As a first-year medical student at PSOM, Jonathan Szeto is looking forward to exploring a number of specialties—specifically cardiology, pulmonology, and cardiothoracic surgery. However, unlike many students, Szeto had early exposure to his future career in medicine when he was just 17 years old.
Thanks to his participation in the Penn Medicine Summer Program—a unique, immersive program designed for high school juniors and seniors interested in medical careers—Szeto had the opportunity to take part in basic medical training, simulations, and live demonstrations, an experience that helped influence his choice to become a doctor.
“What we’re hoping to do is expose students who are interested in science and medicine to a variety of experiences, helping foster our next generation of nurses, doctors, dentists, and health care professionals,” says Gregg Lipschik, an associate professor of pulmonary, allergy, and critical care at PSOM.
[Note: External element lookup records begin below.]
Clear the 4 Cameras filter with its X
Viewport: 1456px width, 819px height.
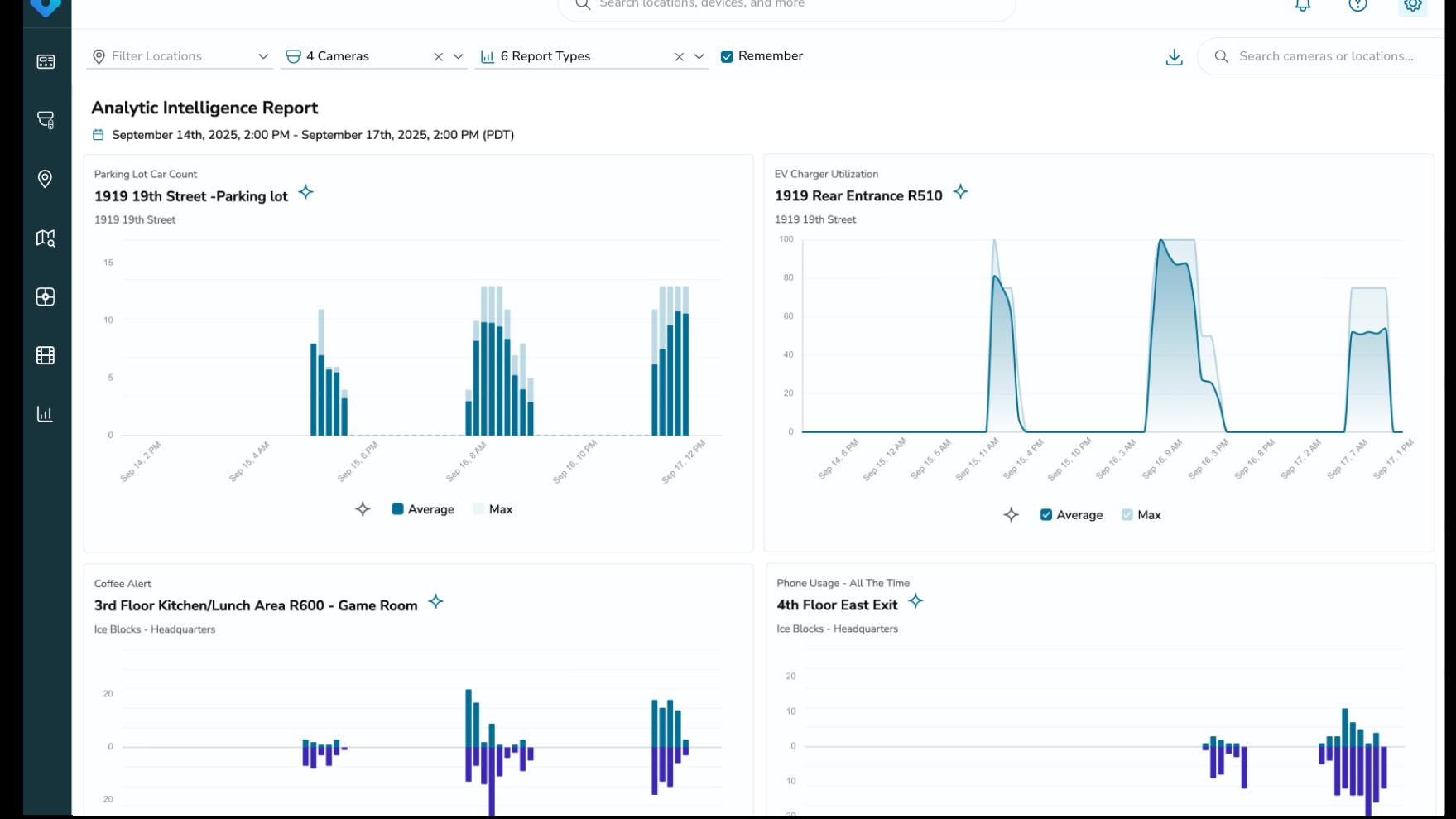tap(438, 56)
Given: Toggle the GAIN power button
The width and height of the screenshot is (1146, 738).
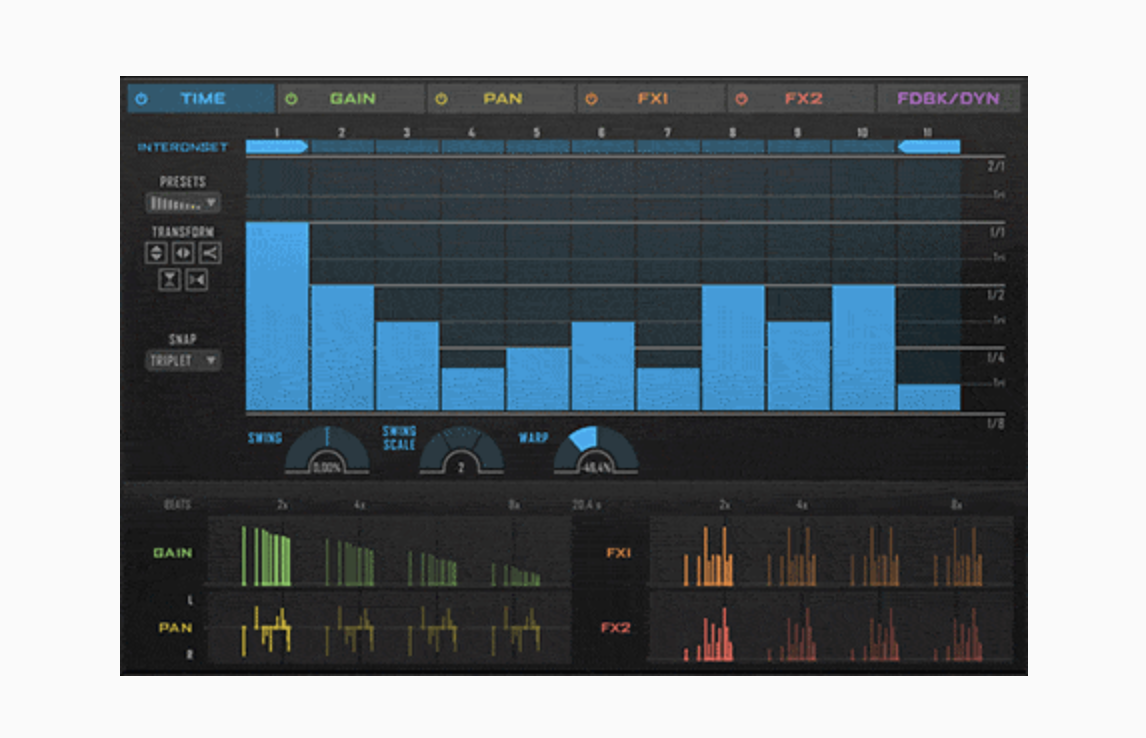Looking at the screenshot, I should point(291,99).
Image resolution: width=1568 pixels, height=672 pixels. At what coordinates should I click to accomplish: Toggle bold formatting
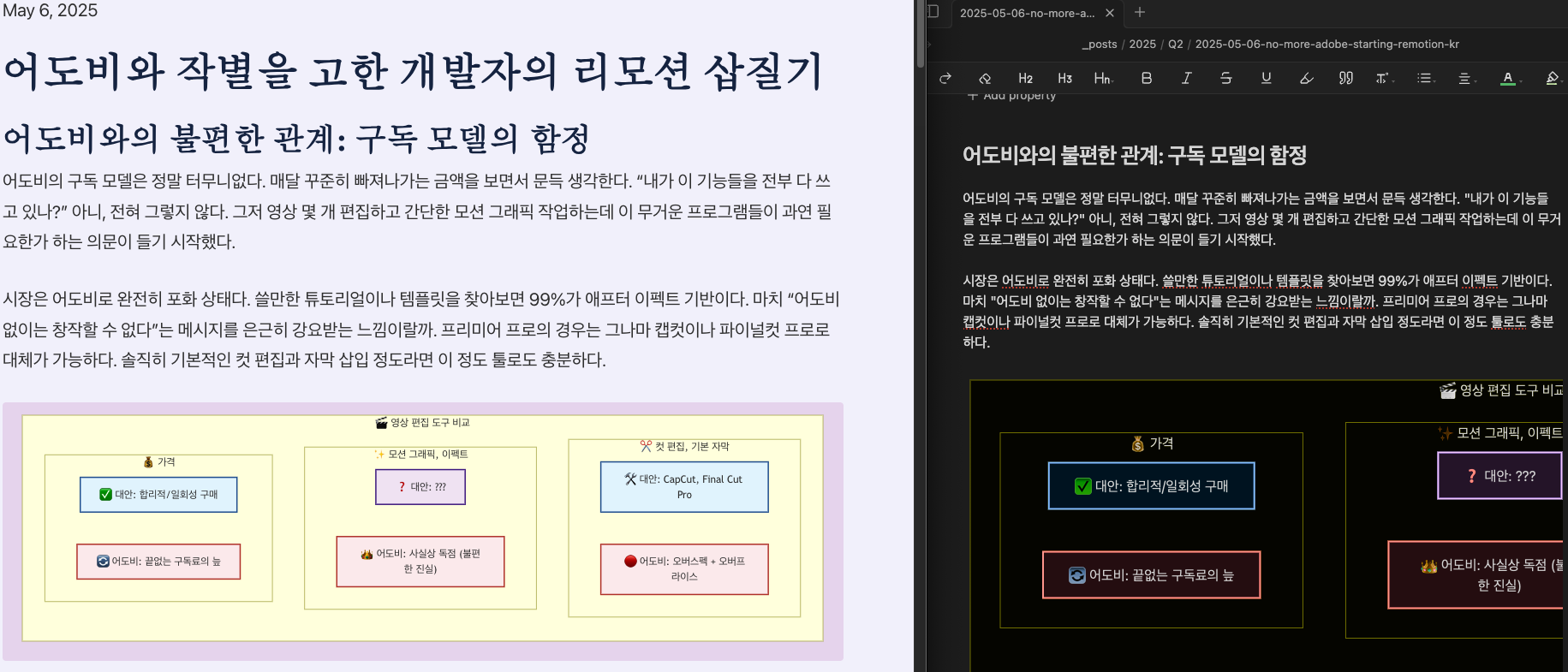[1146, 78]

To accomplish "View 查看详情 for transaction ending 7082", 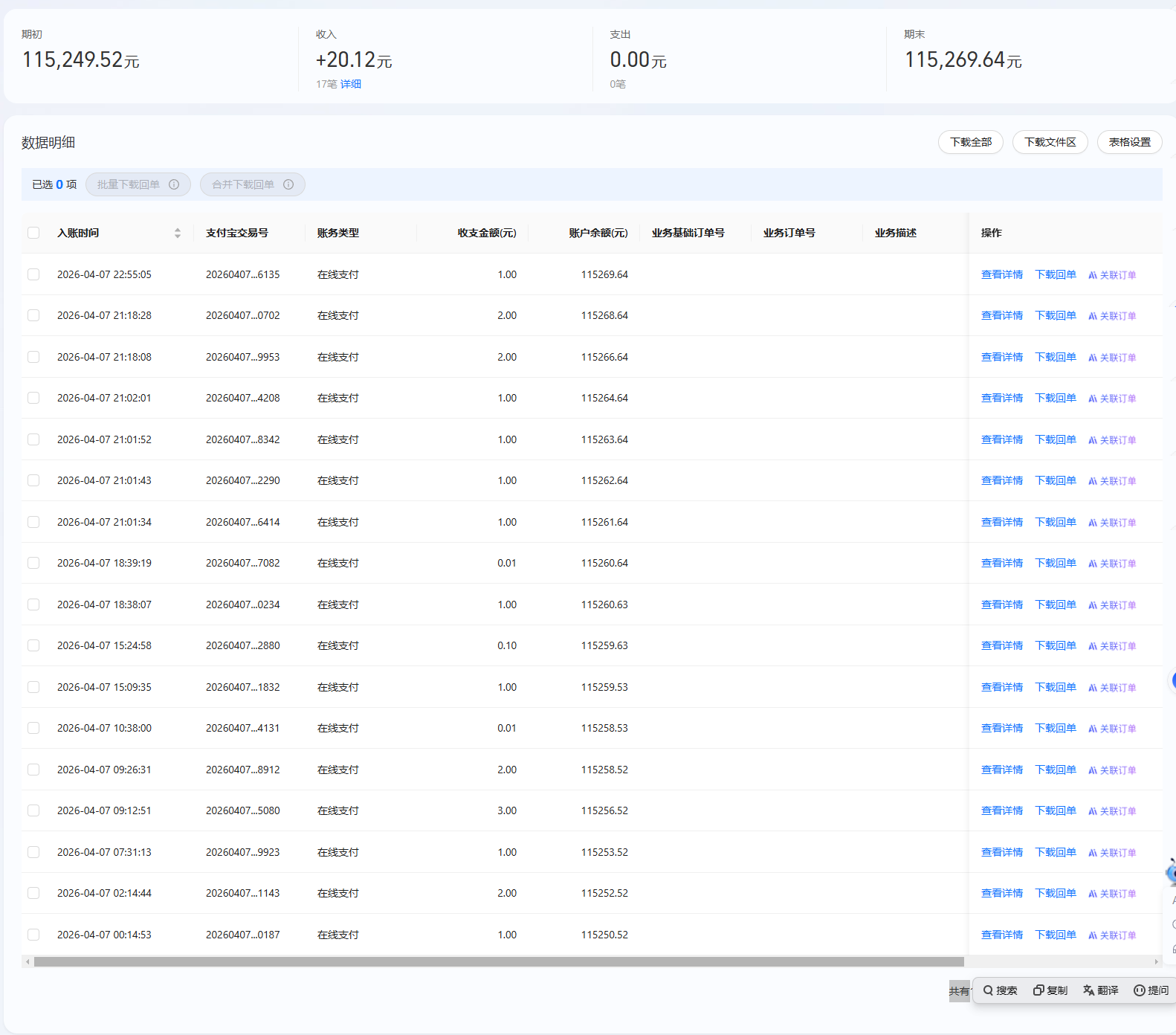I will 1001,563.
After high school, Szeto found himself at Penn again as an undergraduate student pursuing a double major in earth science and political science with minors in chemistry and classical studies.
“I was a premed student, but I took kind of a unique route and studied political science as well,” Szeto says. “The Penn Medicine high school program definitely made me very interested in medicine, but I wanted to use college as an opportunity to explore other interests—like policy and government—a bit more.”
Each week of the four-week Penn Medicine Summer Program is designed to represent a year in medical school: The first is focused on basic studies, the second is specialties, the third is surgery and psychiatry, and the fourth allows students to explore a career of their choosing.
“The students who take part in the program actually do things that some of our actual medical students haven’t experienced yet,” says Lipschik. “It’s really remarkable.”